I shelved the comic book life around junior high, when I discovered girls. And in the decade between then and when girls discovered me, my paychecks would go to music, video games and Gatorade runs. Still a great adolescence, but there were holes.
Until my deja vu. I hit Wikipedia and stoked some memories. And I found issue No. 1 on eBay. For $6. Shipped.
I wasted no time clicking “Buy It Now,” but I admit I felt guilty. Somebody purchased the book in 1985 for 75 cents, and 24 years of work protecting it netted a McDonald’s combo meal. It wasn’t because interest in Groo had fallen off — the Wikipedia article also referenced production starting in 2008 on an animated “Groo” film.
I theorized that auction sites like eBay flooded the collectible market (which also explains my $3 Pat LaFontaine rookie cards). I asked Marc Schoder, a former coworker and sports memorabilia collector, how he felt about eBay. He confirms my theory, but also likens it to Wall Street.
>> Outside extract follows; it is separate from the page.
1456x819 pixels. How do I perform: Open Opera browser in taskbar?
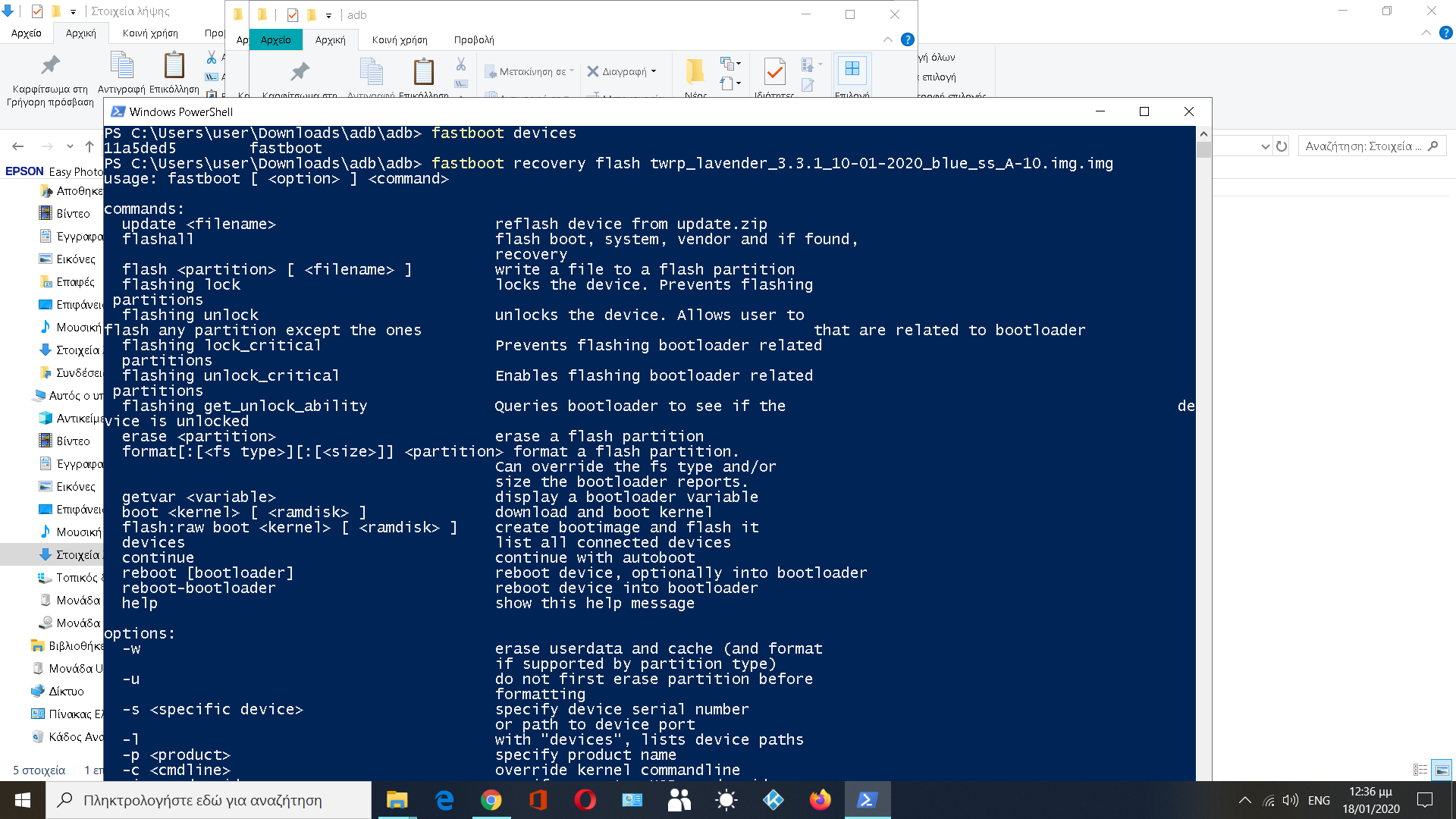tap(585, 800)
“For me, this is a market where if I want it, I will buy it,” Marc told me via e-mail. “It comes down to the idea that collectibles are like commodities and since prices are down, like a stock broker, it’s time to buy.
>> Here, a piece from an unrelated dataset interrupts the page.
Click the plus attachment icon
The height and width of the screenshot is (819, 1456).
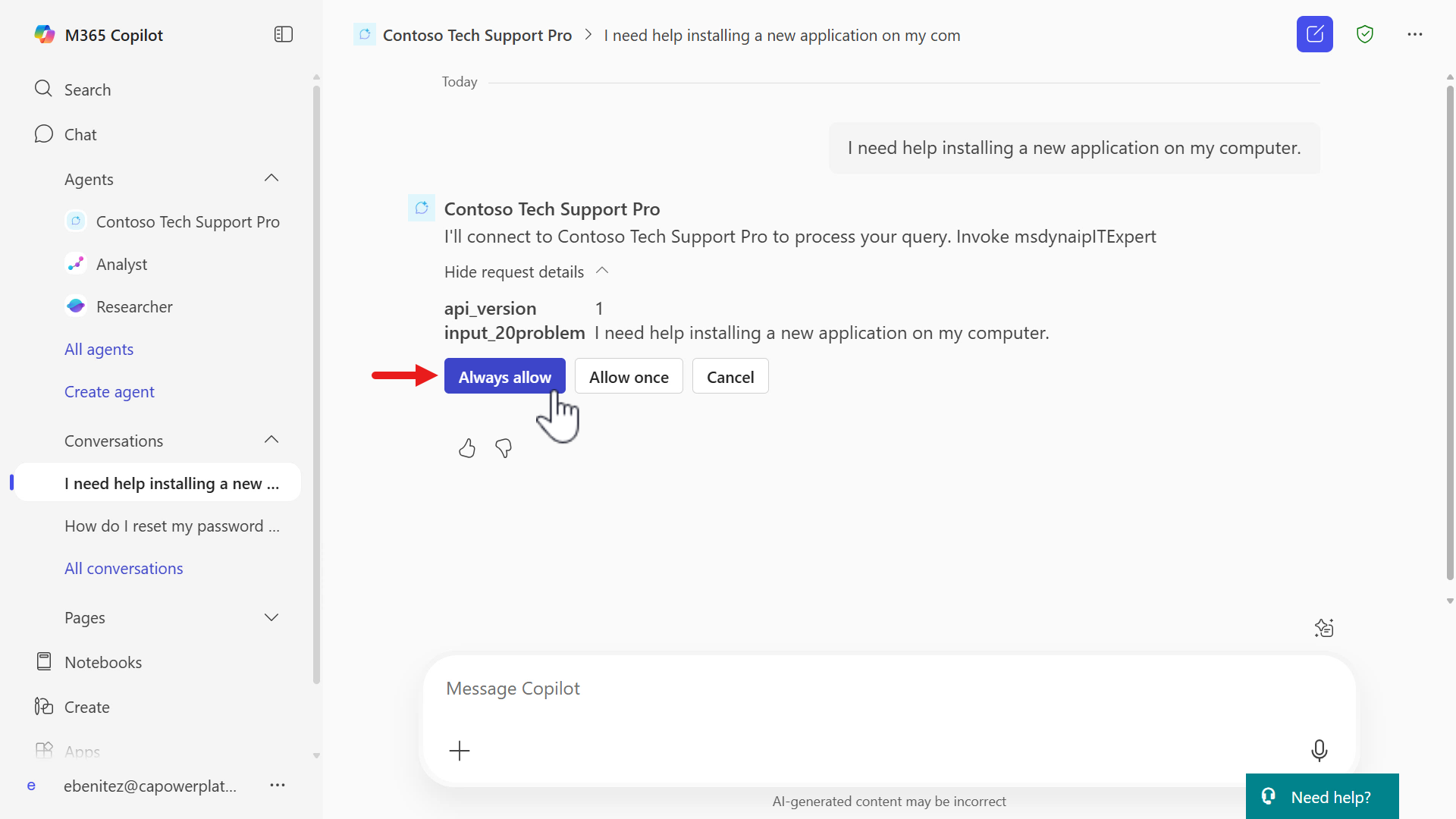pos(460,751)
“On the flip side, as a seller, I have come to realize that you can’t expect the world.”
Instead, buyers like me get the world. Or at least the part I couldn’t acquire as a youngster, whether it was an issue of finances or how I appeared to the opposite sex.
I thumbed through my new purchase when it arrived Monday. I had my chuckles and put it back in its plastic bag. Next stop, a craft store, where I will buy a frame thrice my original purchase price for my own miniature Lester moment.
A friend will someday visit, spot Groo framed with photos of treasured memories and favorite movie posters, and be too stumped not to ask.
I’ll say, “1985 ‘Groo the Wanderer.’ The comic I’ve always wanted and now I have it.”
And I will raise my fist as I say, “I rule.”